■ THE RECORDS
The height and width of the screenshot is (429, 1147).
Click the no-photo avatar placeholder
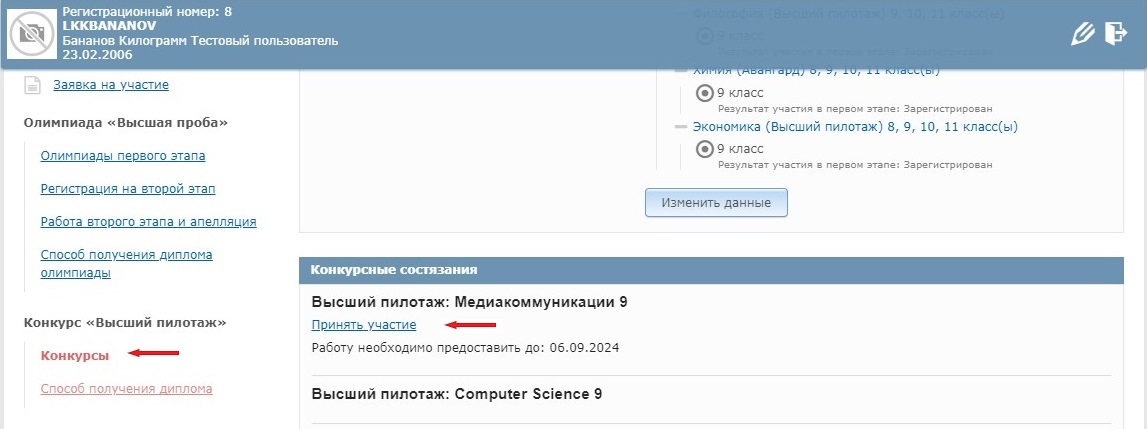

---

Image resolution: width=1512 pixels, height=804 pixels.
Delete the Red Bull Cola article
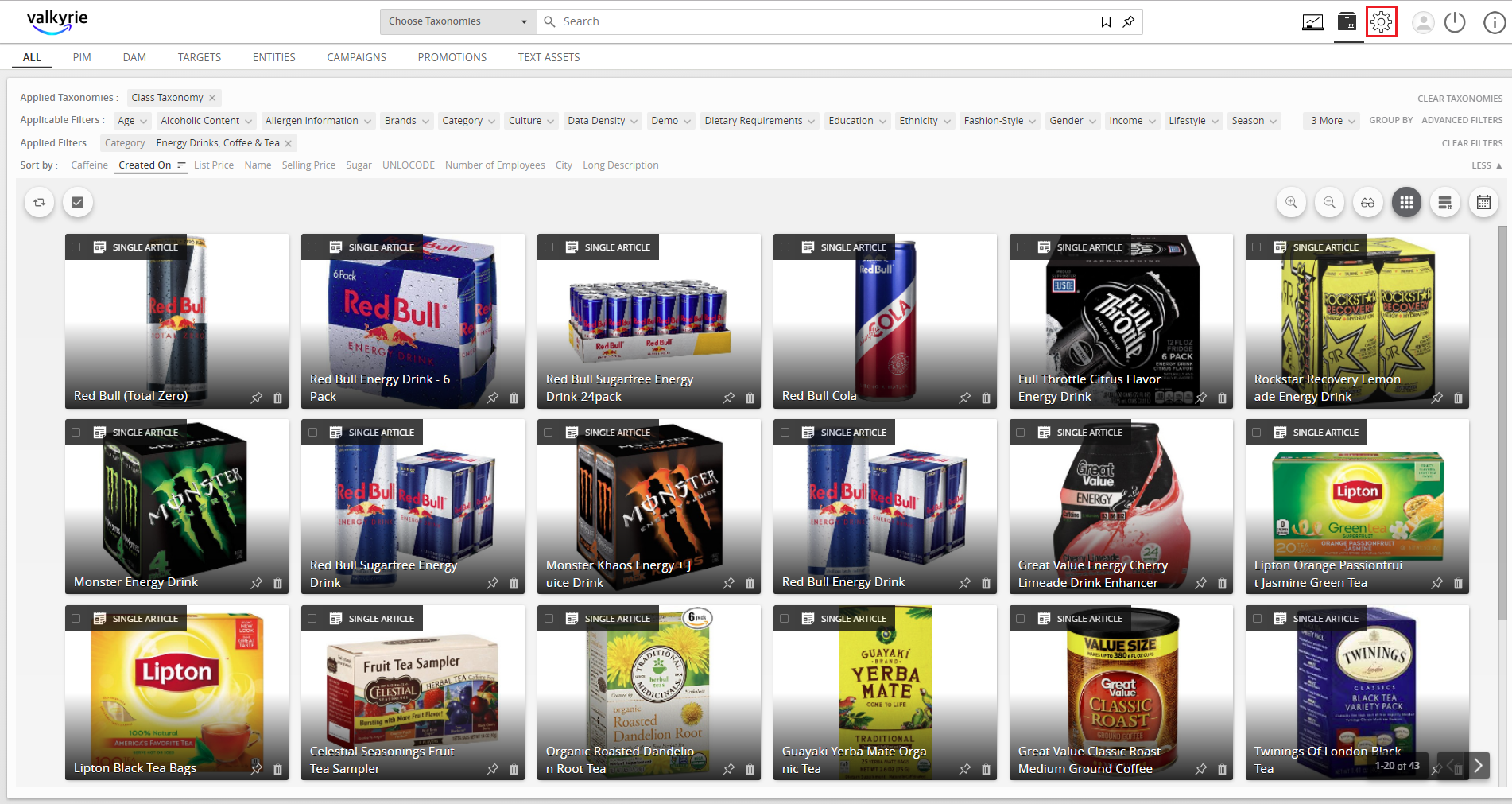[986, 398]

...

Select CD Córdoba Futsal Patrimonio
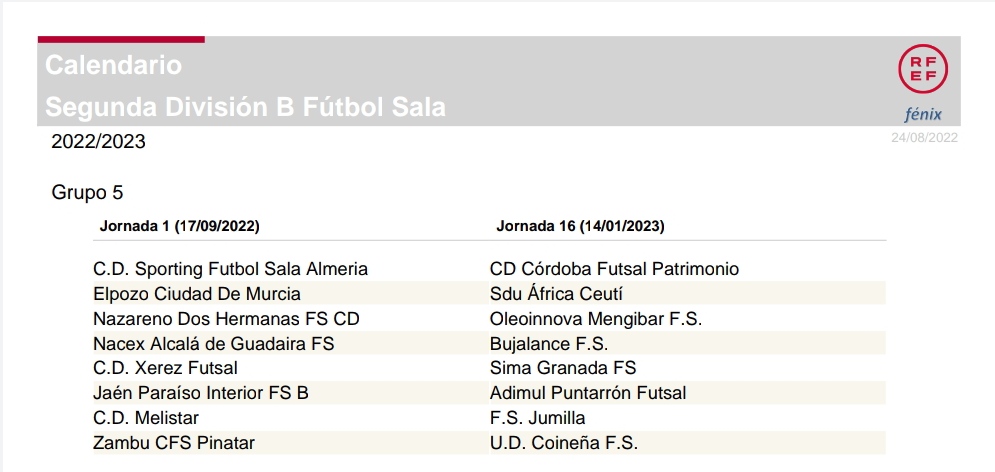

■ WRITTEN INSTRUCTION
Put the lines of the listing from the one containing "The height and" through the one containing "Click the no-photo avatar placeholder" into a numbered list, leaving out any blank lines.

■ FULL SOLUTION
1. The height and width of the screenshot is (429, 1147).
2. Click the no-photo avatar placeholder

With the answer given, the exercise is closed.